Il primo a parlare di Atlantide è Platone, nel Timeo e nel Crizia. Platone descrive un continente grande più della Libia, collocato oltre le colonne d’Ercole, abitato dalla stirpe di Poseidone. Atlantide era un regno giusto, ricco, incredibilmente avanzato dal punto di vista tecnologico. Quando la sua gente però, a causa dei rapporti con gli uomini stranieri, cominciò a corrompersi, gli dei decisero di distruggerlo: inviarono un cataclisma terribile sul continente di Atlantide, che sprofondò così nell’acqua, travolto dall’oceano.
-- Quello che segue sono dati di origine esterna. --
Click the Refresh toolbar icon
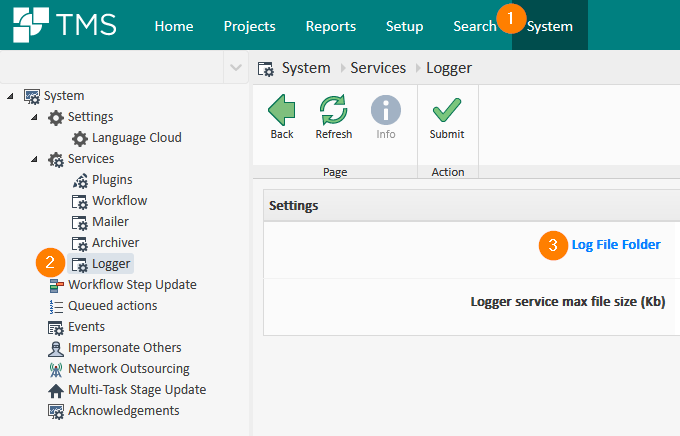This screenshot has height=436, width=680. click(333, 111)
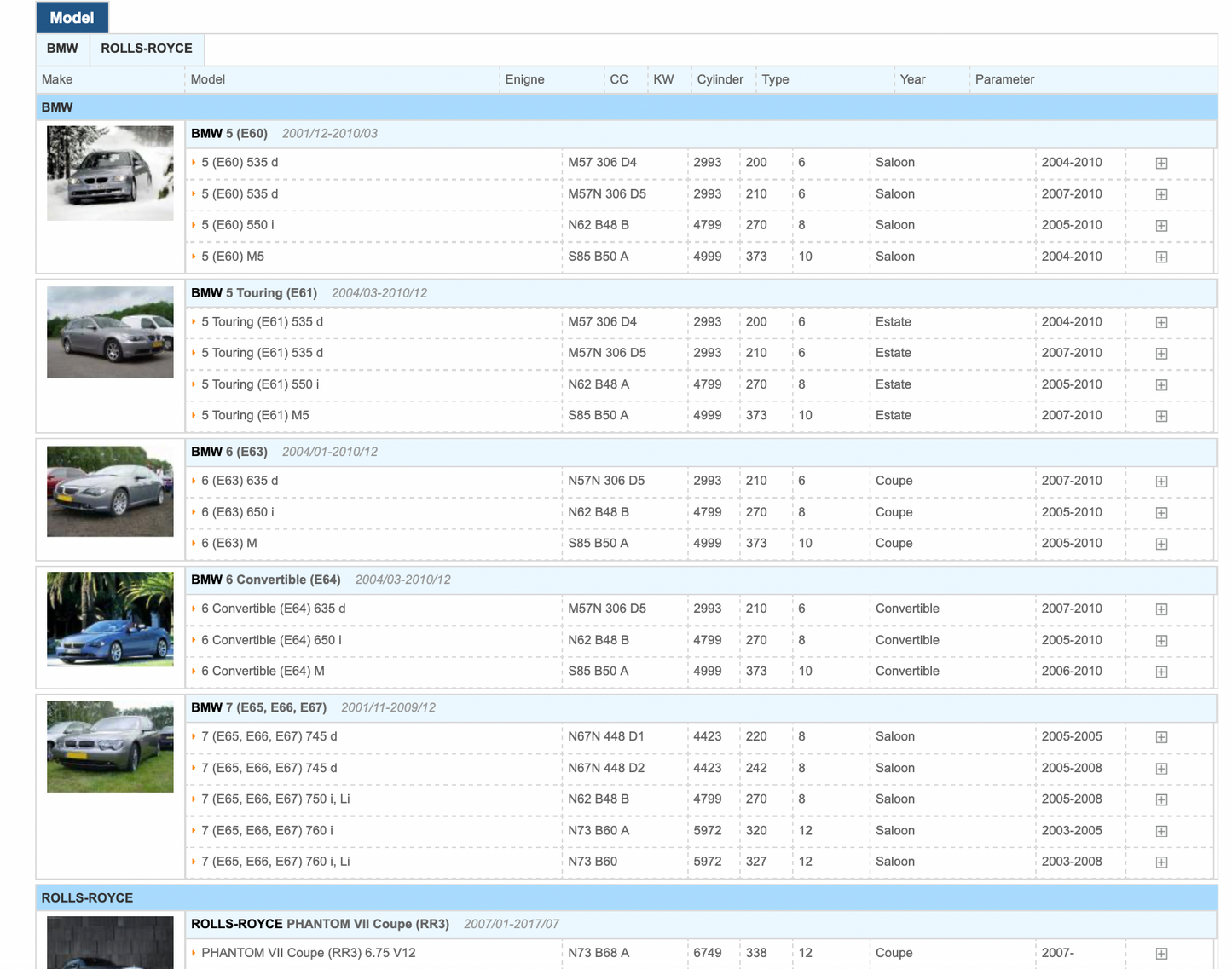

Nell’antichità, altri autori citano la leggenda di Atlantide, rifacendosi al mito platonico. Fra questi, Plinio il Vecchio e Diodoro Siculo. E se nel medioevo il mito non ebbe molto seguito, nel Rinascimento l’idea di una civiltà scomparsa sotto l’oceano cominciò ad attirare nuovamente la curiosità di letterari e studiosi. Fra questi Francis Bacon, autore di New Atlantis, il quale ipotizza che Atlantide fosse l’America.

La ricerca di Atlantide

Atlantide per molti non era una semplice leggenda. In un mondo in cui si è avuta testimonianza di miriadi di cataclismi, sembrava del tutto verosimile che una fiorente civiltà fosse scomparsa in seguito a un diluvio, a un maremoto o a un’eruzione. Fu così che iniziarono le ricerche della localizzazione dell’isola perduta. Se, come abbiamo detto, per Bacon Atlantide corrispondeva all’America – e faceva l’esempio di gloriosi regni, come quelli del Perù e del Messico – altri, come Montaigne, irridevano la sua teoria, asserendo che l’America fosse in posizione troppo lontana da quella descritta dal mito.
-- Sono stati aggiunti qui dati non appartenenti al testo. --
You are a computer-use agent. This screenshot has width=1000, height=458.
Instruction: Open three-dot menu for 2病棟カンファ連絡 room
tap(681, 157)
Le teorie però sono innumerevoli. Bartolomé de Las Casas riteneva che Atlantide fosse la Palestina, e che la sua distruzione corrispondesse a quella di Sodoma e Gomorra. Un altro filone di studiosi collocava invece l’isola atlantidea nelle regioni nordiche, come la Svezia (per Olaus Rudbeck) o la Groenlandia (per Jean-Silvain Bailly), intrecciando il mito di Platone con un’altra leggenda, quella delle popolazioni iperboree. Dopotutto, erano molte le somiglianze fra i due miti: secondo scrittori antichi come Ecateo di Mileto, Esiodo ed Erodoto, infatti, gli iperborei costituivano una civiltà superiore, che viveva in un paese perfetto, dove il sole splendeva per sei mesi l’anno.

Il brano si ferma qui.